Vector 7.0 | Load Data with Spark-Vector Loader

User Guide > User Guide > Loading Data > Load Data with Spark SQL through the Spark-Vector Connector > Load Data with Spark-Vector Loader

Was this helpful?

Load Data with Spark-Vector Loader

The Loader is a command-line client utility that allows you to load files such as CSV, JSON, Parquet, or ORC through Spark into Vector using the Spark Vector Connector. The Loader is contained within the Spark Vector Connector service container image but can also be accessed as a standalone tool.

For a functional setup, you need a working Spark installation and the Loader jar file. Please contact Actian support for a copy of the Loader jar and the installation requirements for Spark.

The following section describes how to use the Loader included in the service container.

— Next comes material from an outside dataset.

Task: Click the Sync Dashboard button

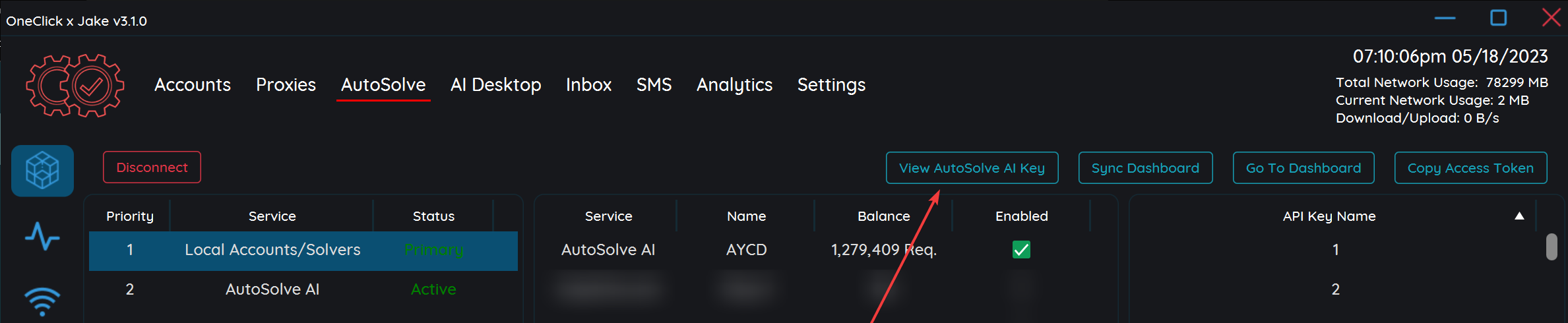Action: [1145, 168]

Using the Loader included in the service container

To load files from a local storage. you must mount a folder from the local file system into the container, as described in Section [Setting up service containers]. The content of the mounted folder appears under /opt/user_mount/ in the container file system. The Loader jar is located under /opt/spark/loader/spark_vector_loader.jar in the container.

To simplify things, we assume that the running container is named spark, the Vector host is localhost, the installation id is VW, the database is named testdb, and user and password are actian.

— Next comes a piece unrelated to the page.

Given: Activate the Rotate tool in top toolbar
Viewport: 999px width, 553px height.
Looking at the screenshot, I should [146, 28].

To view all the command line options for loading file contents in different formats into the product and understand their meanings, can use the following command:

docker exec spark /bin/bash -c '/opt/spark/bin/spark-submit --class com.actian.spark_vector.loader.Main /opt/spark/loader/spark_vector_loader.jar --help

Examples of Loading Data with Spark-Vector Loader

The following sections show sample data files and the commands used to load their contents into Vector using the Spark-Vector Loader.

CSV File with Header

employee_header_test.csv

"name"|"salary"

"abc"|100

"xyz"|150

Command

docker exec spark /bin/bash -c '/opt/spark/bin/spark-submit --class com.actian.spark_vector.loader.Main /opt/spark/loader/spark_vector_loader.jar load csv -sf /opt/user_mount/employee_header_test.csv -vh localhost -vi VW -vd testdb -vu actian -vp actian -ct true -tt svc_csv_with_header -sc "|" -sh true

Note: This command will create a table if –ct true is used

CSV File without Header

employee_test.csv

"abc"|100

"xyz"|150

Command

docker exec spark /bin/bash -c '/opt/spark/bin/spark-submit --class com.actian.spark_vector.loader.Main /opt/spark/loader/spark_vector_loader.jar load csv -sf /opt/user_mount/employee_test.csv -h "name string,salary int" -vh localhost -vi VW -vd testdb -vu actian -vp actian -ct true -tt svc_csv_without_header -sc "|"

This command will create a table if –ct true is used.

JSON File

employee_test.csv

{"name":"Michael", "salary":3000}

{"name":"Andy", "salary":4000}

{"name":"Justin", "salary":5900}

{"name":"Berta", "salary":4800}

{"name":"Raju", "salary":3900}

{"name":"Chandy", "salary":5500}

{"name":"Joey", "salary":3500}

{"name":"Mon", "salary":4000}

{"name":"Rachel", "salary":4000}

Command

docker exec spark /bin/bash -c '/opt/spark/bin/spark-submit --class com.actian.spark_vector.loader.Main /opt/spark/loader/spark_vector_loader.jar load json -sf /opt/user_mount/employee_test.json -vh localhost -vi VW -vd testdb -vu actian -vp actian -ct true -tt svc_json'help

This command creates a table if –ct true is used and -ac true is used to allow unquoted JSON fields.

Parquet File

Userdata.parquet

Column details:

column# column_name hive_datatype

===============================================

1 registration_dttm timestamp

2 id int

3 first_name string

4 last_name string

5 email string

6 gender string

7 ip_address string

8 cc string

9 country string

10 birthdate string

11 salary double

12 title string

13 comments string

Command

docker exec spark /bin/bash -c '/opt/spark/bin/spark-submit --class com.actian.spark_vector.loader.Main /opt/spark/loader/spark_vector_loader.jar load json -sf /opt/user_mount/userdata.parquet -vh localhost -vi VW -vd testdb -vu actian -vp actian -ct true -tt svc_parquet -cols "registration_dttm,id,first_name,last_name,email,gender,ip_address,cc,country,birthdate,salary,title"'

This command creates a table if –ct true is set. The option -cols is used to specify the columns to load into a Vector table. The command mentions all columns except comments so it will create a table svc_parquet with all columns except the comments column.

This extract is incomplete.